I had to get a check up today with my pulmonary hypertension doctor. It went well and all great positive news from him. I thought I was going to be able to knit but instead got checked in pretty quick. The nurse that has checked me in the last several times is great and loves to carry a converstion. He asked about how I am doing with this hot hot weather and I just replied that I stay inside all day and try to avoid the heat. He said he tries to but needs to work on his lawn but whenever he goes outside to get started, he just goes right back to the AC. I do not blame him. It has been so hot here the last couple of months that even our weeds are outgrowing the flowers. Bummer but this gardener is not strong enough to deal with the humidity.
Moving on... so the nurse got my vitals andn everything looked great and then came in my PH nurse who checks up on me before the doc comes in. She is one of the best nurse on this world. She helped me get through the scary times of when I got first diagnosed and is always there for support and any questions I have for the doc. She came in a followed up with me on how things are going and I told things were well and moving along good. I had some questions for her and she waited and answered them patiently.
Next was the 6 minute walk, this walk determines how I am feeling after doing a 6 minute walk up and down the hallway. The nurse counts the number of laps I do and then askes me a few questions on how I feel and checks my oxygen saturation. The distance is compared to my last walk to see if there is any improvement or not. I think I did well on this walk since when the doc passed by while I was doing this commented that I am 'tearing it up'. I take that as a compliment from my doc. The Oxygen Saturation number lets them know how my heart is working after being worked. My was awesome since it was at 98 and ended at 98 (100% saturation is perfect).

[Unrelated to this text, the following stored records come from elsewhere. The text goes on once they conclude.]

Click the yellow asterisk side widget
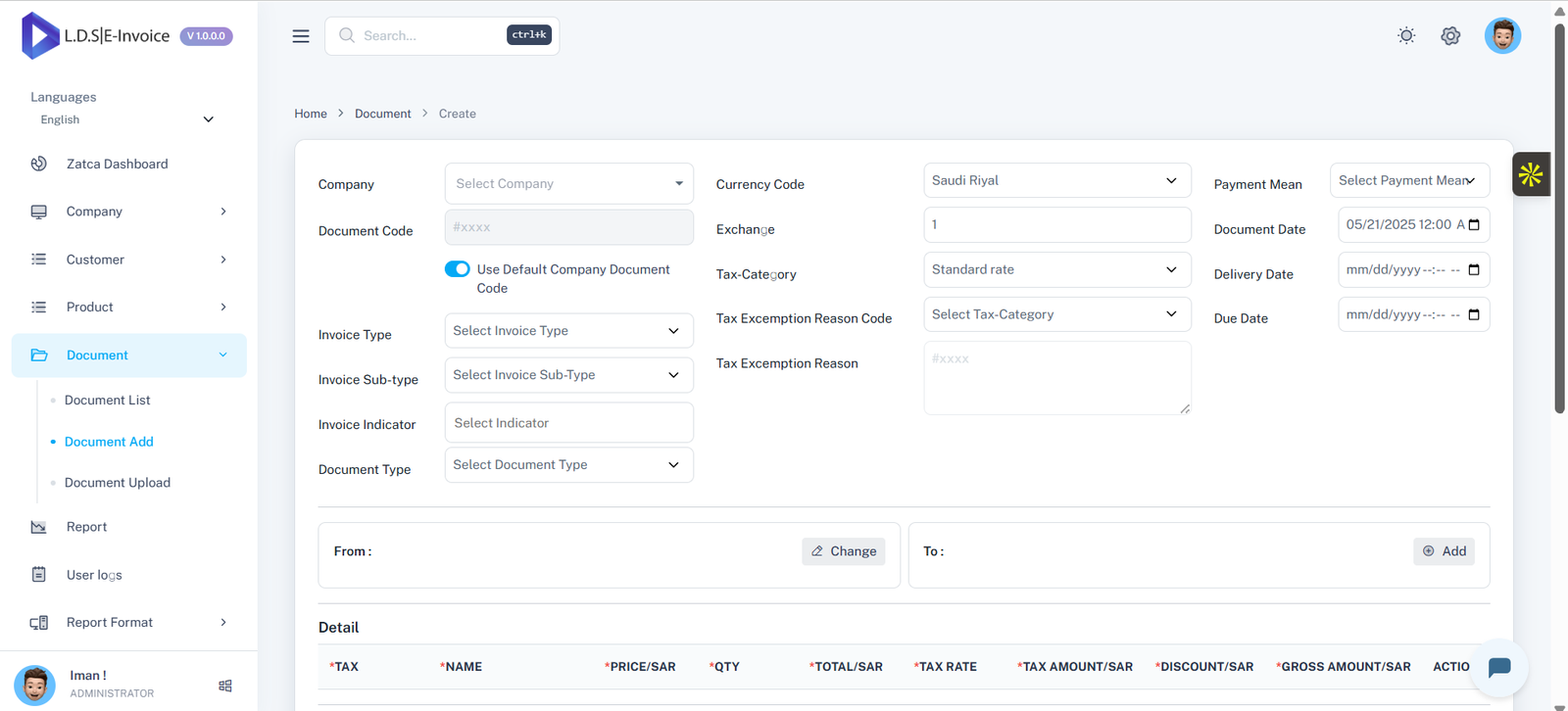 click(x=1530, y=174)
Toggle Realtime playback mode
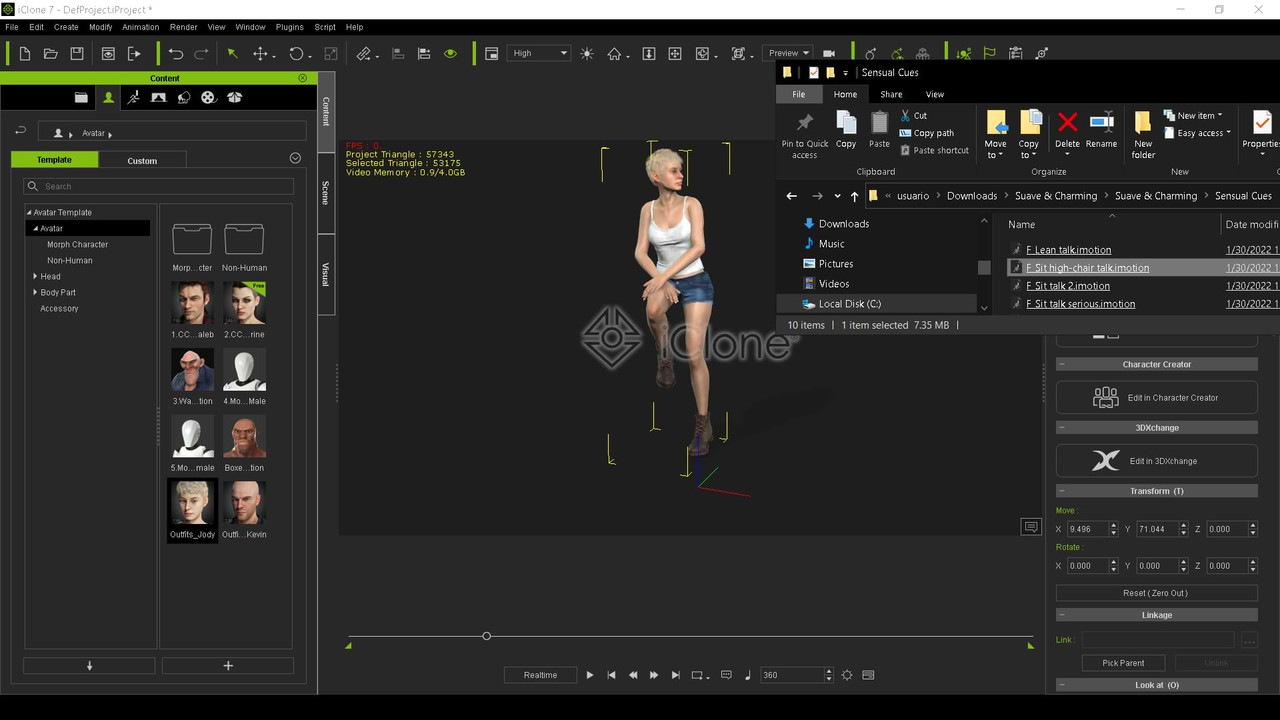The height and width of the screenshot is (720, 1280). point(540,675)
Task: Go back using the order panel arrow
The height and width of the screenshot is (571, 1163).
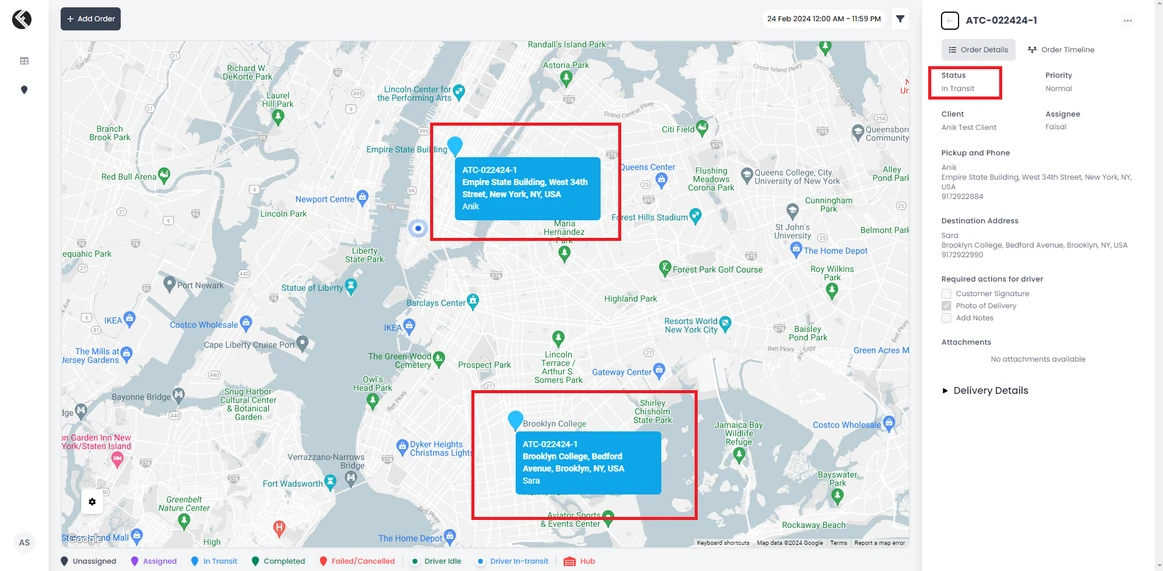Action: 950,21
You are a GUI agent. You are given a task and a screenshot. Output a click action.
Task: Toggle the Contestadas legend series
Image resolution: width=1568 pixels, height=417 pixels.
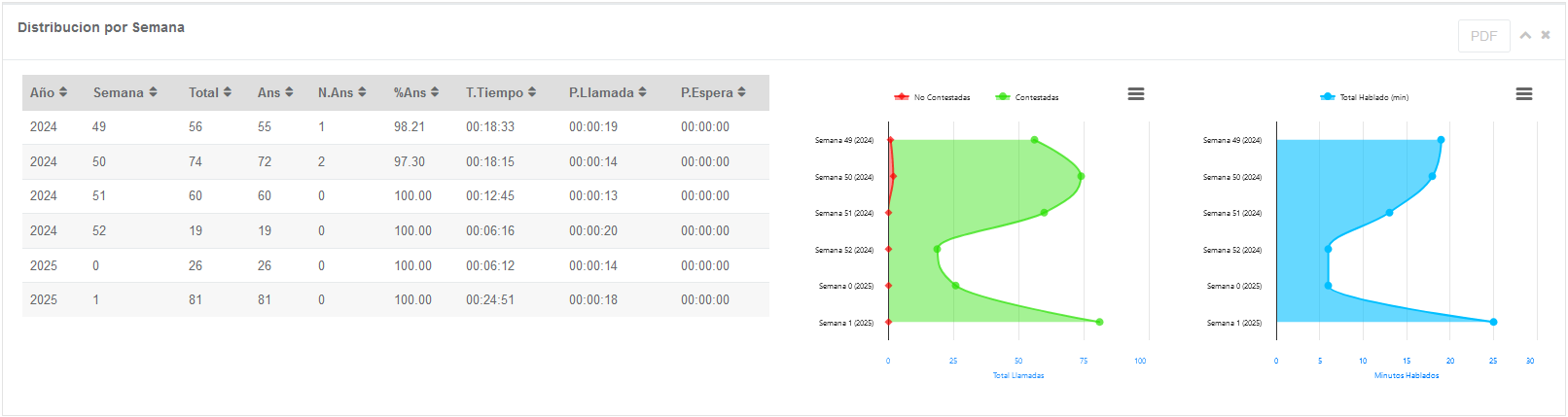tap(1028, 97)
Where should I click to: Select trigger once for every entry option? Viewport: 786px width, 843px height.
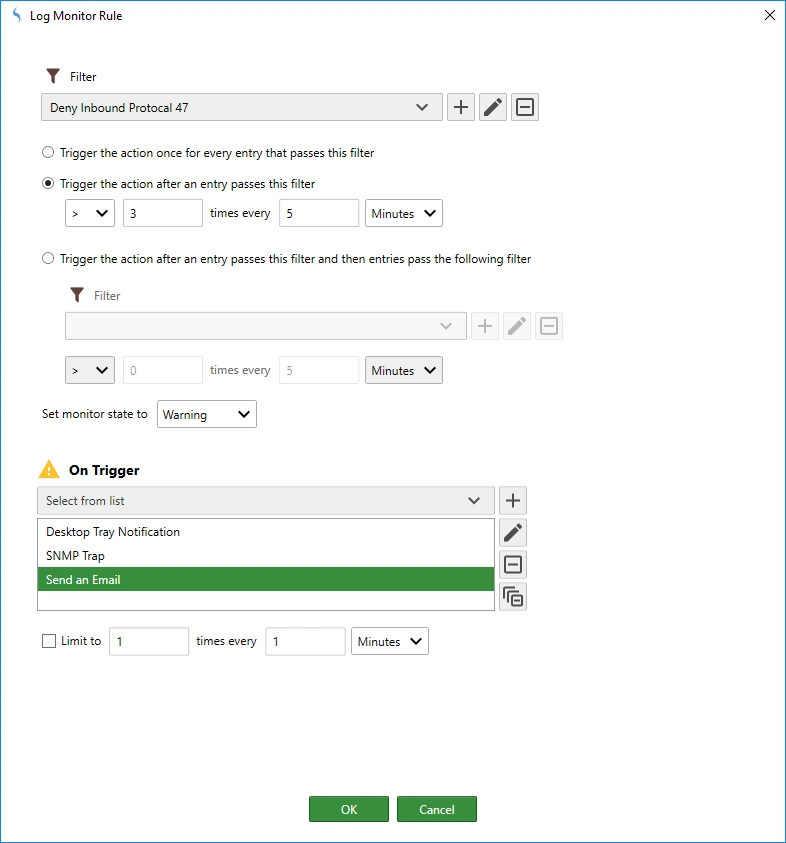point(48,153)
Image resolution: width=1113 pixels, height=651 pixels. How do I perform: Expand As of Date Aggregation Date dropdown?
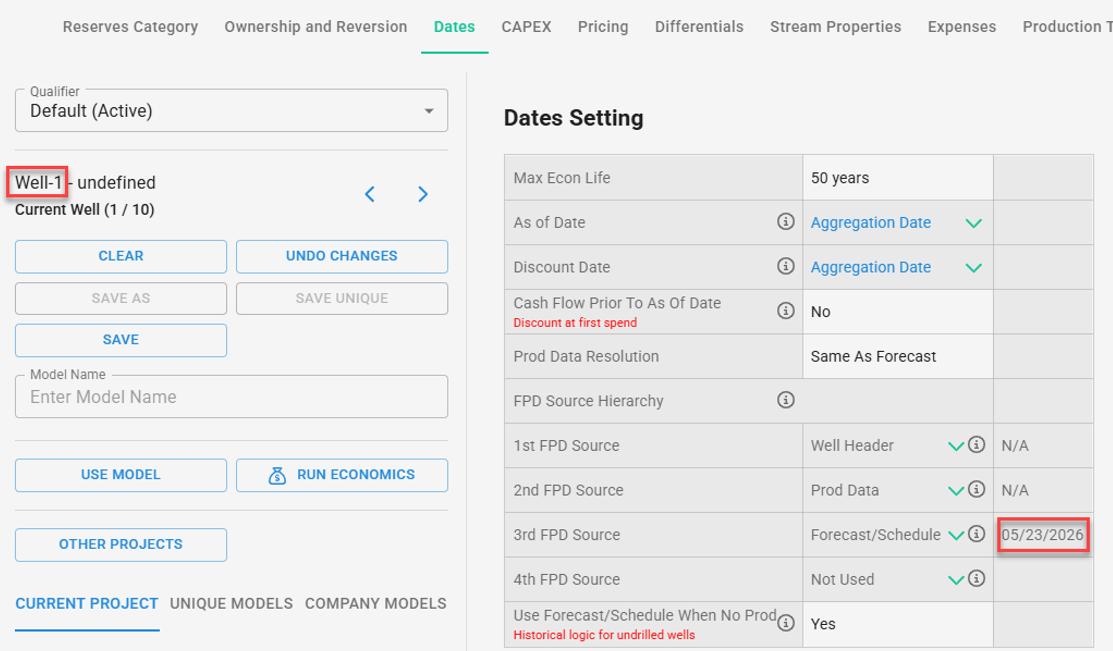pyautogui.click(x=973, y=223)
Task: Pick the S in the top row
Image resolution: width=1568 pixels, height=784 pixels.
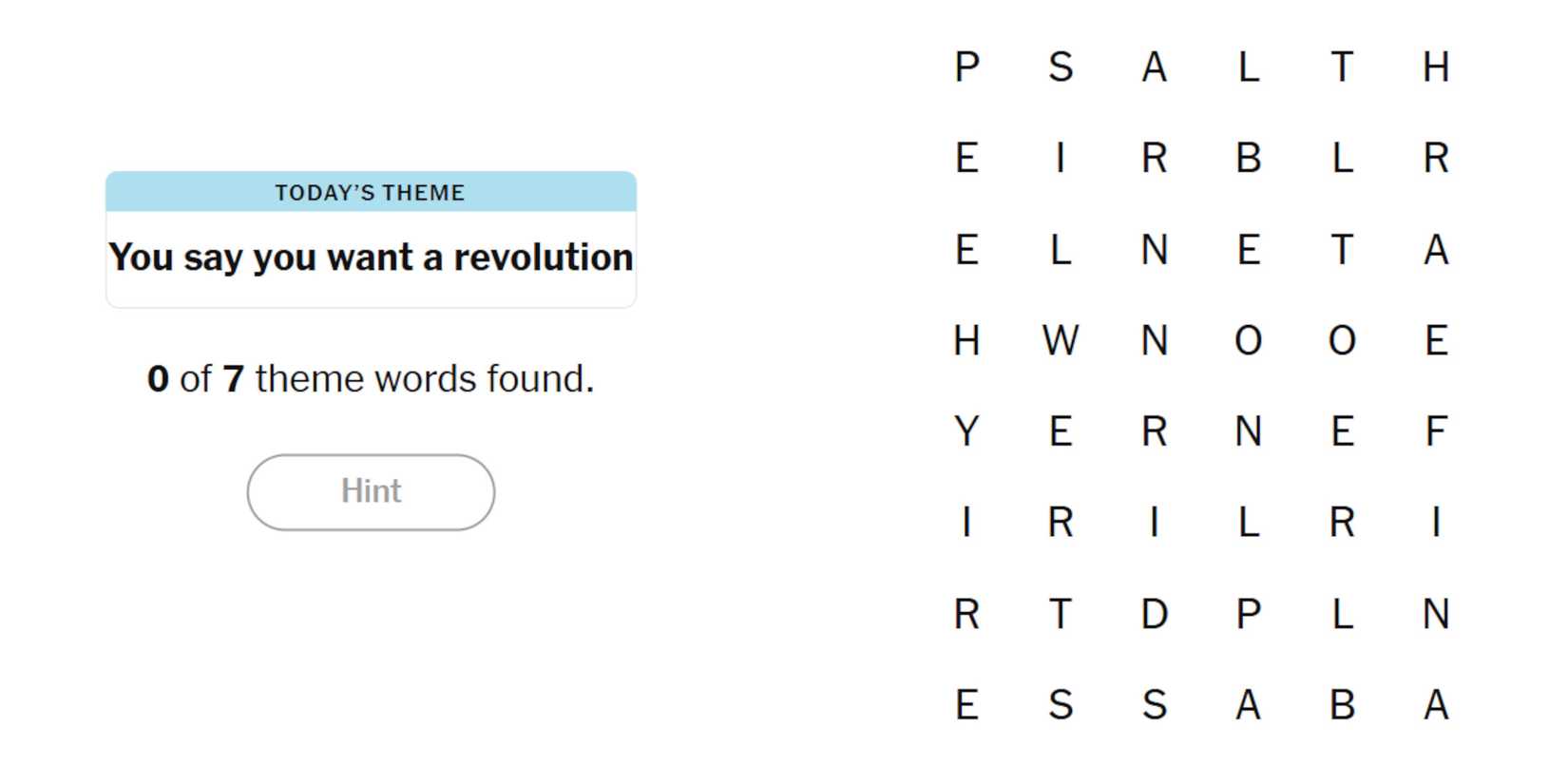Action: point(1061,67)
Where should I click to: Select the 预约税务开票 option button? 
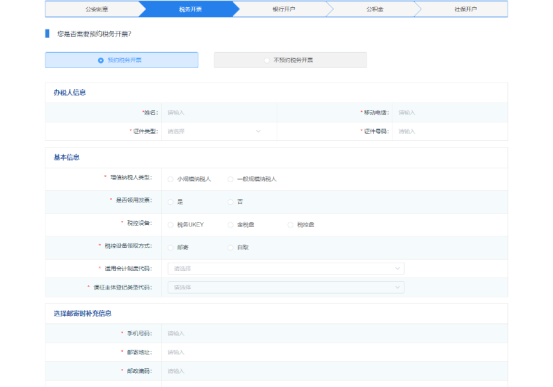coord(122,60)
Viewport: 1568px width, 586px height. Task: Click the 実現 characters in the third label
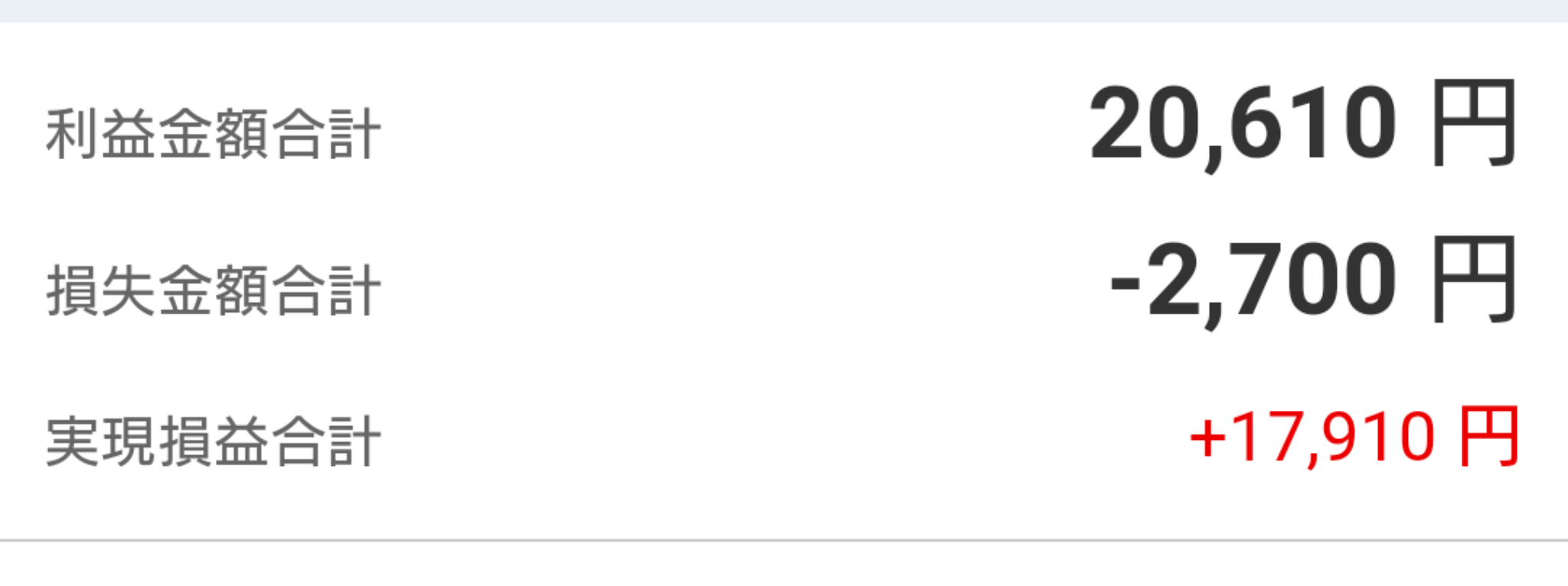[101, 441]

Then lastly the doc came in and talked with me a bit and asked about meds and any side effect and also how my activity level has been. Meds are doing well. Side Effects are minimal other than the first bite of any food jaw pain (all PH patients on IV meds knows what I mean). My activity level I think has increased since the last time I saw him in March. I am able to do the Dance Central game for the XBox Kinect. I have been impressed with myself that I can do the hard level on several of the songs. I have a feeling I will be doing tons of DC with my sister when she comes down next week =0)
So moving on... So there was one concern that I wanted to bring up to the doc that happen last week. I had a pump/ user malfunction on Thursday night when I put in my new med cassette. I did not know about it and there was no alarm that went off that there was any problem. So life went on, me and the hubby went to a Doc Watson concert on Thursday night and everything felt okay then Friday went well. I just stayed home all Friday because I felt kinda tired and I thought that was the late night the night before. Well Friday evening I was changing my med cassette and noticed the old one (from Thursday night) was full and not as empty as it should be. I realized that the tubing on the old cassette was skewed and did not distribute meds to me for 24 hours. Now normally if someone on PH IV meds are without it for a period of time they can die from it. Luckily I did not but I knew after I had the new cassette of meds flowing back into me that I was without meds for a day. I felt flushed, nausea, and headache galore. By Saturday evening was feeling almost normal but the feeling of side effects took me back to two years ago when I got first diagnosed and put on the meds. It was a scary feeling. So I told the doc all this. He was suprised that I survived the whole 24 hours without my IV med and was intrugued on the malfunction. I think I actually made him speechless and I don't think that happens too often.
So we discussed that concern for a bit then moved on to the exam of checking my heart and listening to my lungs. Then pressing on my belly to check my fluid retention, don't ask me how he does it because I did not understand. But several times he put his hand on my chest to feel my heart to determine if the beats are straining and commented that maybe I am cured after my 24 hours without meds. I guess he said that because my heart did not feel like it was straining too much. He also said that maybe down the road he can take me off the IV meds but does not want to do it at this time. I told him I would be excited when that day comes but I want him to be comfortable with my stability because I would hate to get off of it and then my activity level drops and I have to go back on it. If I am getting of this med, I want to be off forever. But I may be taking another form of it in oral pills. I am fine with that. Just to hear him say that I may get off this med made me so esstatic that I ALMOST hugged him. I will save that hug for when I get off the med.
Again a long entry but had to report about my doc visit. So to all PHriends, there is hope to get better from this disease and just live your life as you can. I hope all of you have a great week and stay cool in the AC!